Cognition is involved in almost any aspect of visual perception; there is multiple involvement of cognitive capacities such as attention (working) memory and planning in the detection, discrimination, identification and recognition of visual stimuli, and in the visual-executive guidance of oculomotor and also visually guided social activities (Farah, 2000). Visual identification and visual recognition particularly require cognition but they are also based on more elementary visual functions and capacities such as the visual field, visual acuity and form vision, contrast sensitivity, colour vision, and-as outlined in Chapter 6-also the field of attention. It is well known that functional properties of the extrastriate regions in the ventral visual pathway are involved in the perception and representation of objects and faces (Grill-Spector, 2003).
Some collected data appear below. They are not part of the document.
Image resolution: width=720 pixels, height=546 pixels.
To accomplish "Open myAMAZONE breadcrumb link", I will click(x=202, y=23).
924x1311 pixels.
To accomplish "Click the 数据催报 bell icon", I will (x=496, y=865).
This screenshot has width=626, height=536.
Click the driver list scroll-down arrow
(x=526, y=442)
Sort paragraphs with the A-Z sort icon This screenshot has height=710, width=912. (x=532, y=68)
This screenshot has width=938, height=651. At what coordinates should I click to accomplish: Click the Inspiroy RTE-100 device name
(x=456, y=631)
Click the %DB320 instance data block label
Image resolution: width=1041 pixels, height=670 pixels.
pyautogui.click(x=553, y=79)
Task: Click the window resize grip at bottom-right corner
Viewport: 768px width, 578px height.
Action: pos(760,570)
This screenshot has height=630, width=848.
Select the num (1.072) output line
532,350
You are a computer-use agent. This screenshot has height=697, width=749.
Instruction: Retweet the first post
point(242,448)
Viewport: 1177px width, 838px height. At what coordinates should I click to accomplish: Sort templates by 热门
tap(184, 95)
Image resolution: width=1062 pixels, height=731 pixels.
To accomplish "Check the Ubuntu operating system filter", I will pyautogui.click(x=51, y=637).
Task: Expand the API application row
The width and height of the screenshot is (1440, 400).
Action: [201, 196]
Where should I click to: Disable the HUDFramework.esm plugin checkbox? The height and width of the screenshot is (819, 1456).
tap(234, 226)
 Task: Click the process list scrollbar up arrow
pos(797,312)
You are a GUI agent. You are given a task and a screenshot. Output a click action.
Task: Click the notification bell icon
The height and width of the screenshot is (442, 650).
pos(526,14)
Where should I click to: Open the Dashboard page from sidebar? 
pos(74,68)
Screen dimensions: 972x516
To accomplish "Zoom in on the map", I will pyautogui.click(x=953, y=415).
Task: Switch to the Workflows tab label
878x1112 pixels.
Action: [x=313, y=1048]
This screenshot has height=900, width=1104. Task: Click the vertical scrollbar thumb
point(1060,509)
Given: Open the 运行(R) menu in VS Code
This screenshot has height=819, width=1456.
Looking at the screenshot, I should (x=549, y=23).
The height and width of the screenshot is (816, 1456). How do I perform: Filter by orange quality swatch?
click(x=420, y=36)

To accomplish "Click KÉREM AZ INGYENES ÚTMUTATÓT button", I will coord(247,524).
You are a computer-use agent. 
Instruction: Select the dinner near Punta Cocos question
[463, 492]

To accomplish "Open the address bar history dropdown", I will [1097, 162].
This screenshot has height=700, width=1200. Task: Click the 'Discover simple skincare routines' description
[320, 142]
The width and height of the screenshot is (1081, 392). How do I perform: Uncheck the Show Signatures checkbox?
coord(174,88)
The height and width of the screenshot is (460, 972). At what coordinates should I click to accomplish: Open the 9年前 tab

Top-down processes guided by the prefrontal cortex facilitate visual object recognition (Bar, 2003). There exists empirical evidence for category-specific processing of visual stimuli in humans (Ishai et al., 1999; Sigala, 2004; Wierenga et al., 2009). Yet, the main question remains: how does the brain eventually compute and code visual objects for accurate identification and recognition? Intermediate cortical stages selectively process objects in a viewpoint-and size-dependent manner, while higher order areas in lateral occipital and posterior parietal cortex are involved in object processing independent of image transformation. Thus, visual object information is similarly coded and

represented in two parallel and hierarchically organised processing systems in the ventral and dorsal visual pathways (Konen & Kastner, 2008).